◆ Task requirements ◆
Please copy out the entries below exactly, beginning with the line that contains "MIFFs lokalforeninger (213, 2463)" and ending with the line that contains "NTB knyttet Israel", and include nothing outside that span.

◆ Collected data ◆
☆ ☆ ☆

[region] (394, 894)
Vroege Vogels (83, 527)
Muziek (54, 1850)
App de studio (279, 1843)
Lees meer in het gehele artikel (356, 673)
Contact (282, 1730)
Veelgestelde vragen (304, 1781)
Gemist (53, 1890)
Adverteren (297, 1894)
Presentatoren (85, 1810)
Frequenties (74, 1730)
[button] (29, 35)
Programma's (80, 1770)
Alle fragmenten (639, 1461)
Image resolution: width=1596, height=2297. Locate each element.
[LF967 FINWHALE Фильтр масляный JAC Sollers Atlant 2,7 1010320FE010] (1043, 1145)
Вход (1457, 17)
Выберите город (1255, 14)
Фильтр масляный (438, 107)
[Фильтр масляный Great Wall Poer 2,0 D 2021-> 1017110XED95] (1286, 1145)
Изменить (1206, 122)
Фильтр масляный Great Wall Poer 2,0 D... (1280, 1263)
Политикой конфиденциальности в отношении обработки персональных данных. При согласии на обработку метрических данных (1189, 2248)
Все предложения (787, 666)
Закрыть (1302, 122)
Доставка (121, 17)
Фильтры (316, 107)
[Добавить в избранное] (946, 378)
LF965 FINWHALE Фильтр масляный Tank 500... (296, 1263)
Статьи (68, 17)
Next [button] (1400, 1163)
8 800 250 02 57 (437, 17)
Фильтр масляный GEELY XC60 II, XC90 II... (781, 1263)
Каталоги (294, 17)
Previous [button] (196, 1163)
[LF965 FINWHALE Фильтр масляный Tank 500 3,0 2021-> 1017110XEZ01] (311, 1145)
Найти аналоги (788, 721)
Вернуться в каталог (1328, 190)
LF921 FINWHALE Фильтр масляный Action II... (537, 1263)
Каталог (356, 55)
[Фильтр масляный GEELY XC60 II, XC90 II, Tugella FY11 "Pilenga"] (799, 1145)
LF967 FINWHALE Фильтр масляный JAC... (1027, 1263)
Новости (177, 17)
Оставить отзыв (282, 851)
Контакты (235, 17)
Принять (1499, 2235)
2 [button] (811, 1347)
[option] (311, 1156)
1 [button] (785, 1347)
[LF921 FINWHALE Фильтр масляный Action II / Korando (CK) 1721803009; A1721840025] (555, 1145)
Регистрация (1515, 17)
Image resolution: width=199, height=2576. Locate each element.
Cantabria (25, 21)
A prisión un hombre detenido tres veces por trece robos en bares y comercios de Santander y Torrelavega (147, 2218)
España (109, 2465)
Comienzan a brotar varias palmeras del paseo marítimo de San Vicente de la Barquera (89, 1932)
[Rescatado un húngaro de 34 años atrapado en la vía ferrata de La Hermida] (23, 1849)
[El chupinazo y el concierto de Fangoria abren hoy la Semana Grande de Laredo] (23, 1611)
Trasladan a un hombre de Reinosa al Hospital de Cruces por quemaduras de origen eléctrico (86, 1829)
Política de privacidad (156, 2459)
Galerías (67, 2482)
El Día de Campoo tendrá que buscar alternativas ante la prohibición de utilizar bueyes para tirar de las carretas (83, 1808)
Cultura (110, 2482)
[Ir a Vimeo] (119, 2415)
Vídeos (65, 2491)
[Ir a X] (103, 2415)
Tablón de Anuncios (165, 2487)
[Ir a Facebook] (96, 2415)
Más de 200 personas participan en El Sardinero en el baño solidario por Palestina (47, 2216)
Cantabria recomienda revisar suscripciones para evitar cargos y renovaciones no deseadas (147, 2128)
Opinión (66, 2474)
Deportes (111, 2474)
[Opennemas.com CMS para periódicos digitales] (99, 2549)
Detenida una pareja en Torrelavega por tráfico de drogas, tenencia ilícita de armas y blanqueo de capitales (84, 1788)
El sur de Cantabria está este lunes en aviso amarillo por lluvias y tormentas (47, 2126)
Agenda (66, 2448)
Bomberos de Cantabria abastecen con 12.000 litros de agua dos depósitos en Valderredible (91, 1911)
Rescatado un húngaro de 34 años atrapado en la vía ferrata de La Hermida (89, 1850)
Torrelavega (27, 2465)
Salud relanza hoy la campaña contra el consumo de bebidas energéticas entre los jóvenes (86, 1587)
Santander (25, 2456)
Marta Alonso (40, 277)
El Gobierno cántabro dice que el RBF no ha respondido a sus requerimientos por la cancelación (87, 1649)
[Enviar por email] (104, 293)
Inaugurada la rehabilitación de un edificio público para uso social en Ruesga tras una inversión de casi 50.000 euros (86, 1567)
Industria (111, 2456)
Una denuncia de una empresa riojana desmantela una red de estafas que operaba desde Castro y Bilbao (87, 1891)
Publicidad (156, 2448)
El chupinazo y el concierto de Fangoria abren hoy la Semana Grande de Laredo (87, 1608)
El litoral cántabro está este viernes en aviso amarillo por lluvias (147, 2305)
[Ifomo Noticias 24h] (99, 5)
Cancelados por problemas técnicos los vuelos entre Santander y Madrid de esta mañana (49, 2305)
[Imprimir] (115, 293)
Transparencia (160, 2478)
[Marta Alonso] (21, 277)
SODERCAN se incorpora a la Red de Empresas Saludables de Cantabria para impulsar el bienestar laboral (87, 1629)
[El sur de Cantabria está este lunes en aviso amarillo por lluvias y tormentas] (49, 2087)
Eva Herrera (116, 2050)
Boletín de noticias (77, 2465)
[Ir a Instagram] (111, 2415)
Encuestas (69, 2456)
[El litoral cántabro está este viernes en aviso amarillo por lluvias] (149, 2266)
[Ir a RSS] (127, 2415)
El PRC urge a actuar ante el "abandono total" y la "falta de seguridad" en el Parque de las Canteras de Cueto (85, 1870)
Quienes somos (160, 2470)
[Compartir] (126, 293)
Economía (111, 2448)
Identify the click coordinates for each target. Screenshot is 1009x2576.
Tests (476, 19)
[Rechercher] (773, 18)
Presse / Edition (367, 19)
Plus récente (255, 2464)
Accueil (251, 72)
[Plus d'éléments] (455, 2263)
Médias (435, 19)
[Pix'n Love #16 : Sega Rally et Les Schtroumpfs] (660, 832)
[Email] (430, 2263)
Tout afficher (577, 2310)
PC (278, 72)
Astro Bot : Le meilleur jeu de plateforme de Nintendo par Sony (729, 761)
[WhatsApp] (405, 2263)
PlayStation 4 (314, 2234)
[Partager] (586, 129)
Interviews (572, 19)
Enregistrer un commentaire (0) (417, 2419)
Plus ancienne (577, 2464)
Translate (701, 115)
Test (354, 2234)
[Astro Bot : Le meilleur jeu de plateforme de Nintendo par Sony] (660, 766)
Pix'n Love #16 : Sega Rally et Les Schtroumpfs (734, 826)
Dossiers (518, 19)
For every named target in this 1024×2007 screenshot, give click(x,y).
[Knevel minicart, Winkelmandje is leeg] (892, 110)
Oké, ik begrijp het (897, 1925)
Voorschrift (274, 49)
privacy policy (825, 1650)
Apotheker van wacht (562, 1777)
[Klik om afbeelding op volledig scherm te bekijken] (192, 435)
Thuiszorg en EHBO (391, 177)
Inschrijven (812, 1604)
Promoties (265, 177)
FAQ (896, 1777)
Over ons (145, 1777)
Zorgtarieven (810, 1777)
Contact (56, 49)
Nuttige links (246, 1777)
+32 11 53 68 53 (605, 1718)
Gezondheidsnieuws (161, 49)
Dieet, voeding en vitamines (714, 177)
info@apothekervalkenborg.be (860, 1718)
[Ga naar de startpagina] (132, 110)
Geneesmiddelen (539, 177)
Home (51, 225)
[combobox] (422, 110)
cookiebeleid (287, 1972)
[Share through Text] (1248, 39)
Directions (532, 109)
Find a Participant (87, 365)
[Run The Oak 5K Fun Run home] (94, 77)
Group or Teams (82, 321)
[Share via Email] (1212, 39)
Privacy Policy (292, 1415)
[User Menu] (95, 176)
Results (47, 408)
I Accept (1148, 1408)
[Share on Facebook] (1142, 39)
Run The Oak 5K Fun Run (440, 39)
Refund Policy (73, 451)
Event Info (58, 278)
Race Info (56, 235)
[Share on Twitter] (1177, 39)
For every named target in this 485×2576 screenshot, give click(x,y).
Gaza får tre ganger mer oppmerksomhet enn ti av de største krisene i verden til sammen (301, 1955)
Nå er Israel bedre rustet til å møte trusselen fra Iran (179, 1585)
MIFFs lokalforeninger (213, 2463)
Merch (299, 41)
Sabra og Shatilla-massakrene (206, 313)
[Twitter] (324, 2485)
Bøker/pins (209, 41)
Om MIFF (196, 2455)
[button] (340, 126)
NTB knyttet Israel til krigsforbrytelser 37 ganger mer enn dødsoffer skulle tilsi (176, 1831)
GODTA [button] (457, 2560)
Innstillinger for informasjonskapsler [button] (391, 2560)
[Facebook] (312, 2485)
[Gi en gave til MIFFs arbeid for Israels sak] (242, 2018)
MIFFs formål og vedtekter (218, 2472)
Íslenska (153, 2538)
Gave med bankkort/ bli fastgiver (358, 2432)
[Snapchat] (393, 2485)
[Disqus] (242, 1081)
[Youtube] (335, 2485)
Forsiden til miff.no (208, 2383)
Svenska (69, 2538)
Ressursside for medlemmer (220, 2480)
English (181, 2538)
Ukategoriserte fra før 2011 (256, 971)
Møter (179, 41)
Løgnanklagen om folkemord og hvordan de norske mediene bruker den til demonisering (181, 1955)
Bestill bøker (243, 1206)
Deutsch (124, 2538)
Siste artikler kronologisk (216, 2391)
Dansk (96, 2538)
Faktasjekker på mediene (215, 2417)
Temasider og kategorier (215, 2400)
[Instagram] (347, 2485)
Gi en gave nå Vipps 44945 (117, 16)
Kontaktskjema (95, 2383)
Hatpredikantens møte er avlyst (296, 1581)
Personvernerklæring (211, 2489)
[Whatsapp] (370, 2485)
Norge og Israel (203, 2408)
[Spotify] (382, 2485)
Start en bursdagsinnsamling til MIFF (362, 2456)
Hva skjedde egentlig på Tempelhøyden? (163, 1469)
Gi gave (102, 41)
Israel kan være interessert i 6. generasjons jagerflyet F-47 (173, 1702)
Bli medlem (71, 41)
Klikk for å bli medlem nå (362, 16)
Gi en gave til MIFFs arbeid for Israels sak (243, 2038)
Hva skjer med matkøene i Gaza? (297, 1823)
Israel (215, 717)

☆ ☆ ☆

◆ The completed task ◆
MIFFs lokalforeninger (213, 2463)
Merch (299, 41)
Sabra og Shatilla-massakrene (206, 313)
[Twitter] (324, 2485)
Bøker/pins (209, 41)
Om MIFF (196, 2455)
[button] (340, 126)
NTB knyttet Israel til krigsforbrytelser 37 ganger mer enn dødsoffer skulle tilsi (176, 1831)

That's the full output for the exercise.